*Task*.
Please reproduce the stretch of the data from the line containing "Toggle the UEFI checkbox" through the end of the data, replacing "icon" with "symbol" everywhere in it and changing nothing else.

*Material for this task*.
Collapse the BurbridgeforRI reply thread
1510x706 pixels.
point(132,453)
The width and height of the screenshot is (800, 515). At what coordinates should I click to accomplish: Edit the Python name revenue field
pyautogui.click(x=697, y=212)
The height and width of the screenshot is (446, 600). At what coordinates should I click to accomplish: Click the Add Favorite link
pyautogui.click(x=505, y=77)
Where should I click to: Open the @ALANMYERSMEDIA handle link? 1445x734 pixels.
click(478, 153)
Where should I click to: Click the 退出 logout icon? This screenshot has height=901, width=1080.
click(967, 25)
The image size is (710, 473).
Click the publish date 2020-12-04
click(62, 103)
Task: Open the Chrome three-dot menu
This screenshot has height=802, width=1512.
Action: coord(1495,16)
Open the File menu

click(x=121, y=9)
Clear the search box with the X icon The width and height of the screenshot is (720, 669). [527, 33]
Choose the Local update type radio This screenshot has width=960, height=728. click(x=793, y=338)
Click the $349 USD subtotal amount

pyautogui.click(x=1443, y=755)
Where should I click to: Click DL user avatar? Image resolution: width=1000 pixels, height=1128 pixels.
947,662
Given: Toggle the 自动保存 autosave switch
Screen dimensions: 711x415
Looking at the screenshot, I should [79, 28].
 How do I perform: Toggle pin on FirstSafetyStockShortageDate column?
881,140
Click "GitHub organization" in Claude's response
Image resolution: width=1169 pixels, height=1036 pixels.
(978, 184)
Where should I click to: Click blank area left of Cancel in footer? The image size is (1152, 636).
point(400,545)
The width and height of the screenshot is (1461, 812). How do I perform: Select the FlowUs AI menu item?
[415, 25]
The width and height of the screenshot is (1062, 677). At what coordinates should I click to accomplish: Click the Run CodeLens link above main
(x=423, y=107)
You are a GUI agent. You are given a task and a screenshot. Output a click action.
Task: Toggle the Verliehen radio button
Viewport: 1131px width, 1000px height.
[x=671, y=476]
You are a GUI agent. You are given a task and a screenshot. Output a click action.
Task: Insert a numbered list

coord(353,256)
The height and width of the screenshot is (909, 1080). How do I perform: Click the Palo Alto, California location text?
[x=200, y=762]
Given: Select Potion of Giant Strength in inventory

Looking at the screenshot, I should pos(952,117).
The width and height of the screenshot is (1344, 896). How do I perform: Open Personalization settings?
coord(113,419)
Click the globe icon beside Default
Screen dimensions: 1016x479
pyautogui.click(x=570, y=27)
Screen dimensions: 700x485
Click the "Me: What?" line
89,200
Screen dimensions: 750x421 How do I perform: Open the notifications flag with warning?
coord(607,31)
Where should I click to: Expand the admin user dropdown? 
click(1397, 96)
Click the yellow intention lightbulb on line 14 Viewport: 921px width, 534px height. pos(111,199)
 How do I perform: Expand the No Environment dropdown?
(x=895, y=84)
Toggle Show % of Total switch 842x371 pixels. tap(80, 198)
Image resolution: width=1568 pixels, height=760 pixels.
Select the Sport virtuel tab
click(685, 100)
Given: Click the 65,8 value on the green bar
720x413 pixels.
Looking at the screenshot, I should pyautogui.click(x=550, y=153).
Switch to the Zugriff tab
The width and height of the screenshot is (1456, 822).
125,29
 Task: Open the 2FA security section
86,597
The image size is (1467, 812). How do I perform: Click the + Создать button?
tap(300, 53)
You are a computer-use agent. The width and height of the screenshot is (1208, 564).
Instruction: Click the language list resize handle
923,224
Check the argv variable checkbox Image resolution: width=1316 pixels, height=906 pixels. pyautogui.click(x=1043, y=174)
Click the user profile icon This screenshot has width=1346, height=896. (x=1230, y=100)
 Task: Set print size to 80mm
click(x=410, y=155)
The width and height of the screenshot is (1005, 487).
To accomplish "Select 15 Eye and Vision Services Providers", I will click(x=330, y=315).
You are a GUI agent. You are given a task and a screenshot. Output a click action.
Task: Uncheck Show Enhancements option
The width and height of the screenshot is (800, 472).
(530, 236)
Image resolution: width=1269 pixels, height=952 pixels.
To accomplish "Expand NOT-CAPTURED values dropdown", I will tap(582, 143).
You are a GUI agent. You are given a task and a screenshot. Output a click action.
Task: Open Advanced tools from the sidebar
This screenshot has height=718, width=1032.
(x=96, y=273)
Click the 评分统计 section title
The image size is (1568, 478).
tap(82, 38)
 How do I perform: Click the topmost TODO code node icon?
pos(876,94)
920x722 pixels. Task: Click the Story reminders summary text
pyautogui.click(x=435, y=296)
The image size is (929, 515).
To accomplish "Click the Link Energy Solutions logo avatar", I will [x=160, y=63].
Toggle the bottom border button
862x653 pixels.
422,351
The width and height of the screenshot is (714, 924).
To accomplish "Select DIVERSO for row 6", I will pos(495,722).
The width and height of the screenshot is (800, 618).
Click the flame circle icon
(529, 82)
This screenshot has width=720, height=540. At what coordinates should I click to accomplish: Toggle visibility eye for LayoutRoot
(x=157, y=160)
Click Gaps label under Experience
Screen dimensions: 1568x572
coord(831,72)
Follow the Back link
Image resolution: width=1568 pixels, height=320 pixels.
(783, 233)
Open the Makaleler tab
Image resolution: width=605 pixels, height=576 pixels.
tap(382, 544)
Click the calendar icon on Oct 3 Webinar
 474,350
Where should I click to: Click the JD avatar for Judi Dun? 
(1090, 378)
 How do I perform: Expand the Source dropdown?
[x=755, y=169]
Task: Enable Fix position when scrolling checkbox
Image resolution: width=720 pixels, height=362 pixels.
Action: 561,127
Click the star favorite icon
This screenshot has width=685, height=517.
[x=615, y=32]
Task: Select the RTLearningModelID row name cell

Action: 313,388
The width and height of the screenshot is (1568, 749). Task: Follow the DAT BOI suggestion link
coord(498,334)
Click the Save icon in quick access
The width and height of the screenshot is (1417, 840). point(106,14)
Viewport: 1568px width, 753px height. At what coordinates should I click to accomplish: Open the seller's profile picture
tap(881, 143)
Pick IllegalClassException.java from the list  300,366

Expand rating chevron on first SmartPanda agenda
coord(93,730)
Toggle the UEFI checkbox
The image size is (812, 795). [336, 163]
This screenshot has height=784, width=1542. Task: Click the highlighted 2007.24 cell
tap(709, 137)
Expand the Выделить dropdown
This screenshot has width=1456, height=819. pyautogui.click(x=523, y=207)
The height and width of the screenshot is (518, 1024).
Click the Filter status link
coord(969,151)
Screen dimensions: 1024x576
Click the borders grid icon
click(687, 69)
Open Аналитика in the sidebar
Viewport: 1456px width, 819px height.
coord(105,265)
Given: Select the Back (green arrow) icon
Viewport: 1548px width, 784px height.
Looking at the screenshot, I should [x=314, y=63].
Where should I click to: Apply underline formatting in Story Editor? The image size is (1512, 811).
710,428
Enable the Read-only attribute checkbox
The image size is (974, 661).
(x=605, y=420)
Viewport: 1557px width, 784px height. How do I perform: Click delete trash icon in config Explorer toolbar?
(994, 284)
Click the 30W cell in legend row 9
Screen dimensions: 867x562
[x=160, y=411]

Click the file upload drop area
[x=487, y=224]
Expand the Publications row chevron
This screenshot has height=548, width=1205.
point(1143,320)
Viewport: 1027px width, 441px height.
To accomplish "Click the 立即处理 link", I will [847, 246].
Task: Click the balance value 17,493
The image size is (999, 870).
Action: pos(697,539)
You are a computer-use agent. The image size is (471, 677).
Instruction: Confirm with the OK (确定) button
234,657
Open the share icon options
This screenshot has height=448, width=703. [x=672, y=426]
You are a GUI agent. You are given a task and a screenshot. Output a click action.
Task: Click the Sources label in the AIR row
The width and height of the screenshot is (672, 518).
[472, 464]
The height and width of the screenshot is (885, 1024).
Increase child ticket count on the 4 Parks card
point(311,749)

*Solution for this exercise*.
Toggle the UEFI checkbox
The image size is (812, 795). [336, 163]
This screenshot has height=784, width=1542. Task: Click the highlighted 2007.24 cell
tap(709, 137)
Expand the Выделить dropdown
This screenshot has width=1456, height=819. pyautogui.click(x=523, y=207)
The height and width of the screenshot is (518, 1024).
Click the Filter status link
coord(969,151)
Screen dimensions: 1024x576
Click the borders grid symbol
click(687, 69)
Open Аналитика in the sidebar
Viewport: 1456px width, 819px height.
coord(105,265)
Given: Select the Back (green arrow) symbol
Viewport: 1548px width, 784px height.
Looking at the screenshot, I should [x=314, y=63].
Where should I click to: Apply underline formatting in Story Editor? The image size is (1512, 811).
710,428
Enable the Read-only attribute checkbox
The image size is (974, 661).
(x=605, y=420)
Viewport: 1557px width, 784px height. How do I perform: Click delete trash symbol in config Explorer toolbar?
(994, 284)
Click the 30W cell in legend row 9
Screen dimensions: 867x562
[x=160, y=411]

Click the file upload drop area
[x=487, y=224]
Expand the Publications row chevron
This screenshot has height=548, width=1205.
point(1143,320)
Viewport: 1027px width, 441px height.
To accomplish "Click the 立即处理 link", I will [847, 246].
Task: Click the balance value 17,493
The image size is (999, 870).
Action: pos(697,539)
You are a computer-use agent. The image size is (471, 677).
Instruction: Confirm with the OK (确定) button
234,657
Open the share symbol options
This screenshot has height=448, width=703. [x=672, y=426]
You are a GUI agent. You are given a task and a screenshot. Output a click action.
Task: Click the Sources label in the AIR row
The width and height of the screenshot is (672, 518).
[472, 464]
The height and width of the screenshot is (885, 1024).
Increase child ticket count on the 4 Parks card
point(311,749)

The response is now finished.